Where it slows down in stressful environments
- In operations with Little Training Or High turnover, complexity translates into friction.
- If every need is solved with an add-on, it's easy for cost and maintenance to grow.
5) Onfleet: specialized in on-demand (dispatch, tracking and POD)
Onfleet is clearly positioned as a last-mile management platform, with real-time tracking, customer notifications and proof of delivery (POD), in addition to auto-dispatch/optimization oriented to dynamic scenarios.
When It Fits
- If your operation is very On-Demand (orders come in all the time and you assign the “best” driver in real time).
- If you prioritize visibility, POD, and communications.
Where it may not be your best option
- If your main challenge is Complex planning (lots of restrictions and fine rules) and you're looking for a balance between power and ease for the team.
Quick summary (in case you're deciding this week)
- Do you want the best balance between usability + power + support for operating with stress and rotation? → Routal.
- Are you looking for something simple and with good UX for less complex cases and little support? → Circuit.

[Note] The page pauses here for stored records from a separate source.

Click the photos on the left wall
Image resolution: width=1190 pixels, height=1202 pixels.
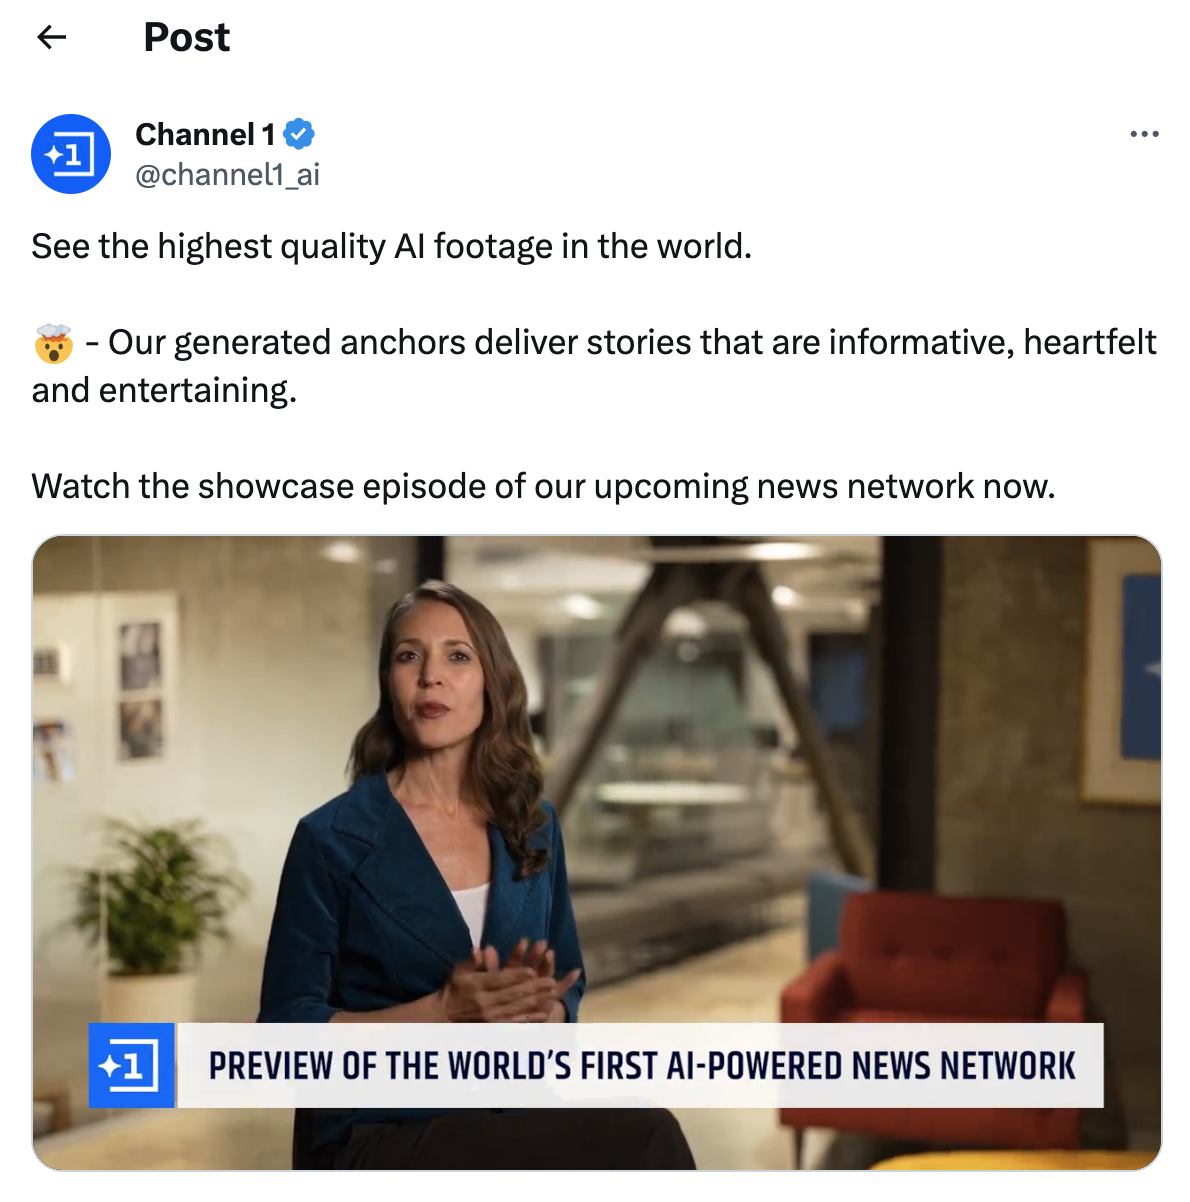click(139, 689)
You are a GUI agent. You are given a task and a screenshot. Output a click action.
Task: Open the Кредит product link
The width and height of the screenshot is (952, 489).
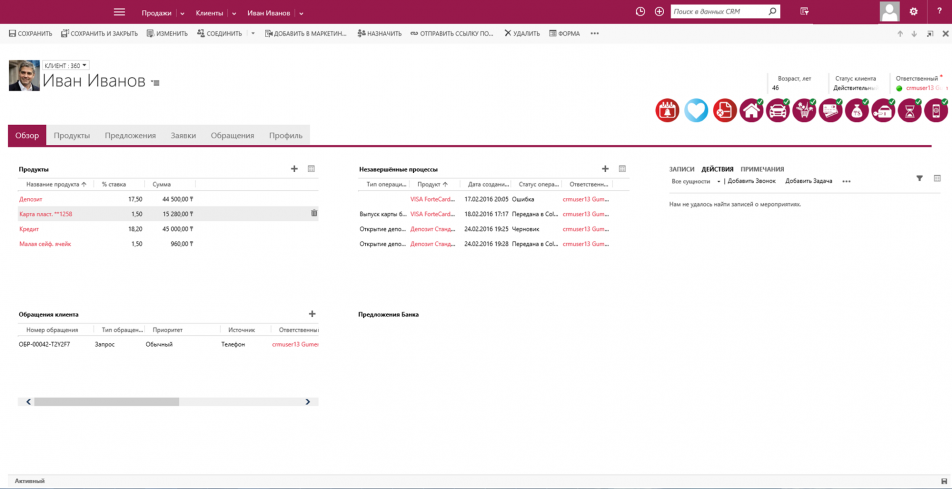(29, 229)
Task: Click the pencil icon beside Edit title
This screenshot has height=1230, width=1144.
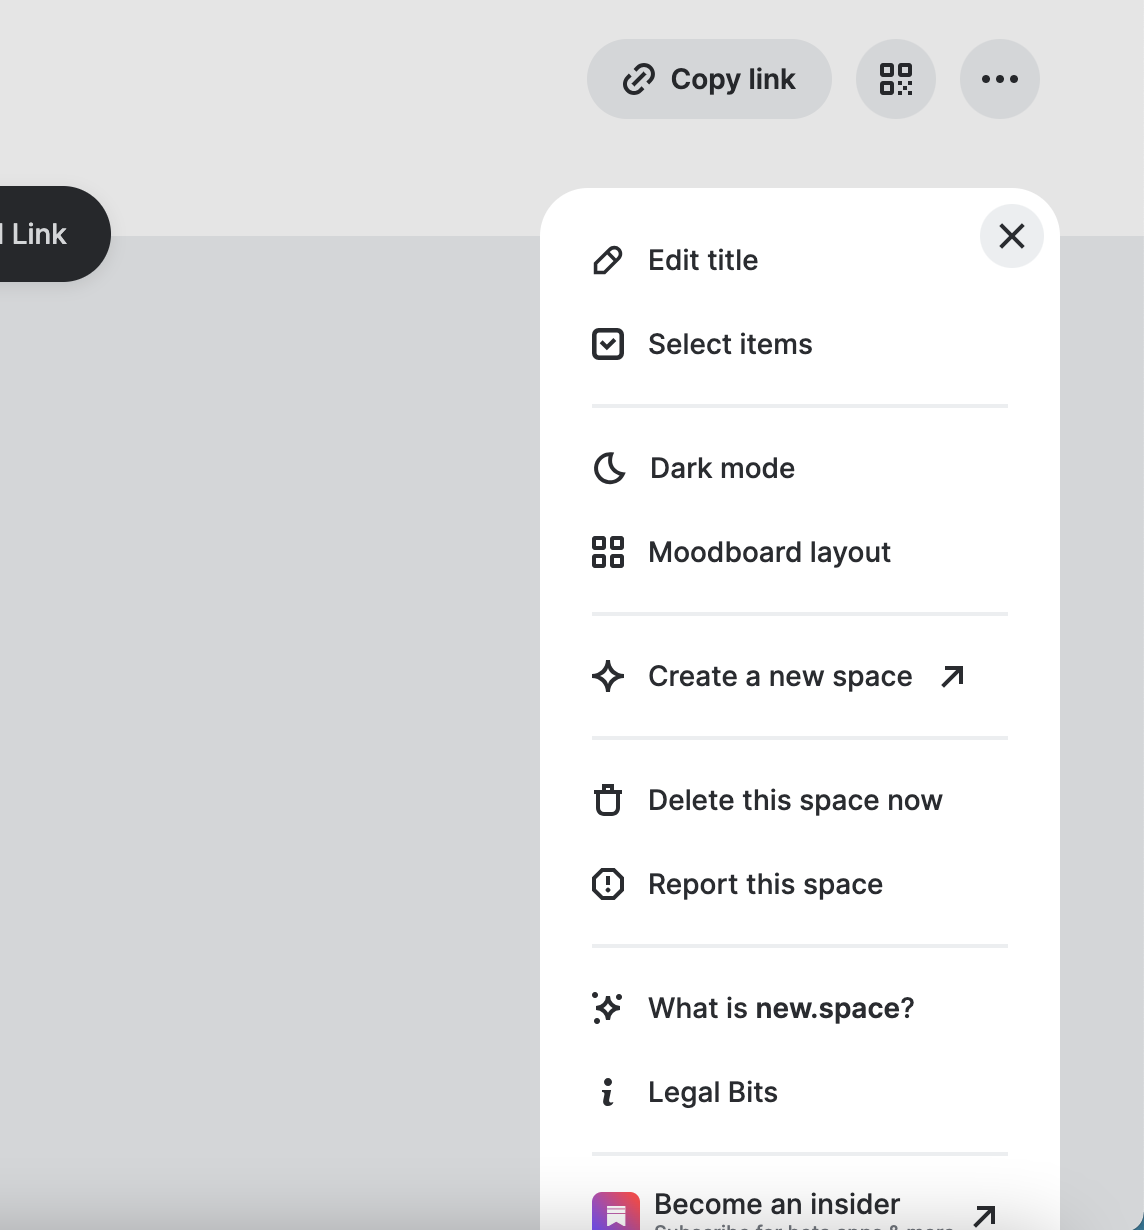Action: [x=608, y=261]
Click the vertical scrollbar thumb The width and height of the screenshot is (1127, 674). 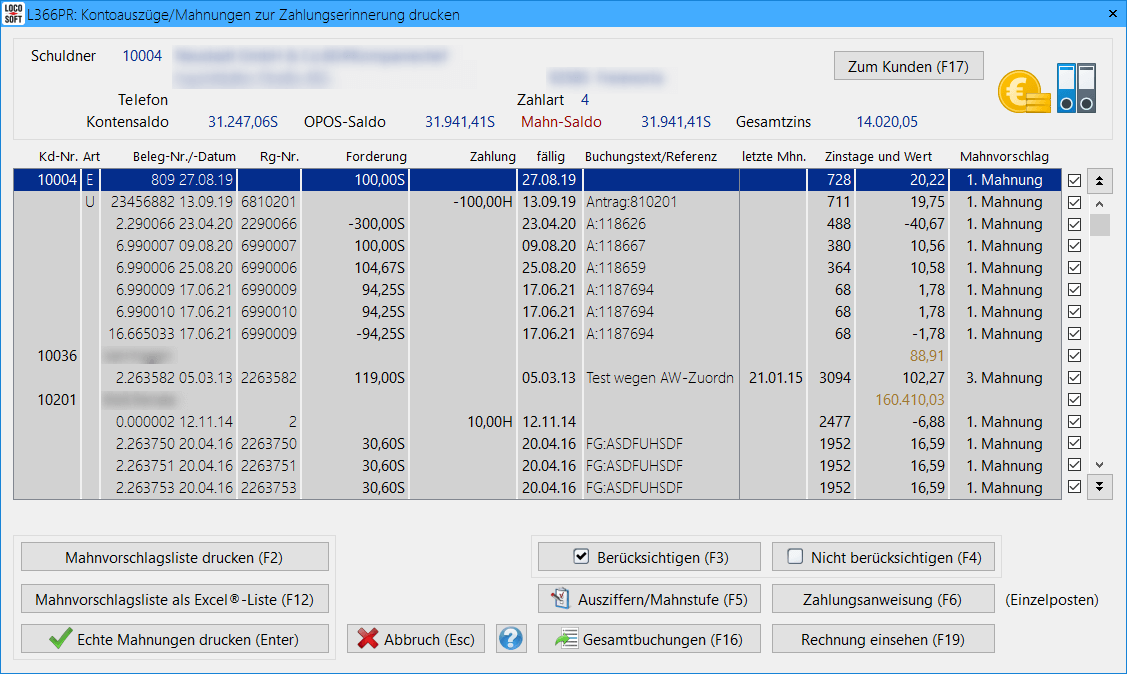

- Do you need a very “enterprise”, configurable system, with more complexity and possible add-ons? → Route4Me.
- Are your operations on demand and do you value dynamic dispatch? → Onfleet.
- Are you still doing manual planning? → eye: this is usually the biggest bottleneck in 2026.
Why Routal usually wins in companies with complex operations (without killing the team)
When there are low training, high turnover and stress, what you need is not “a tool with a thousand buttons”, but one that:
- Sea Easy to Adopt,
- Holder Real Restrictions,
- I'll Give You Real Time Control,
- And have Constant Support when the day gets complicated.
That's exactly where Routal usually stands out.
If you are comparing a route optimizer For 2026, the key question is:
Do you want a tool that your team will actually use, even when people change and plans change?
Routal is designed for that. If you want to know the tool, you can request a demonstration without obligation here.